• What the exercise asks: Make a verbatim copy of all the records.

** Exercise materials follows **

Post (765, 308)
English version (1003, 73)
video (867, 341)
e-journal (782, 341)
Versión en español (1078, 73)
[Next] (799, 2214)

** End of Exercise materials **

• Problem solution:
Post (765, 308)
English version (1003, 73)
video (867, 341)
e-journal (782, 341)
Versión en español (1078, 73)
[Next] (799, 2214)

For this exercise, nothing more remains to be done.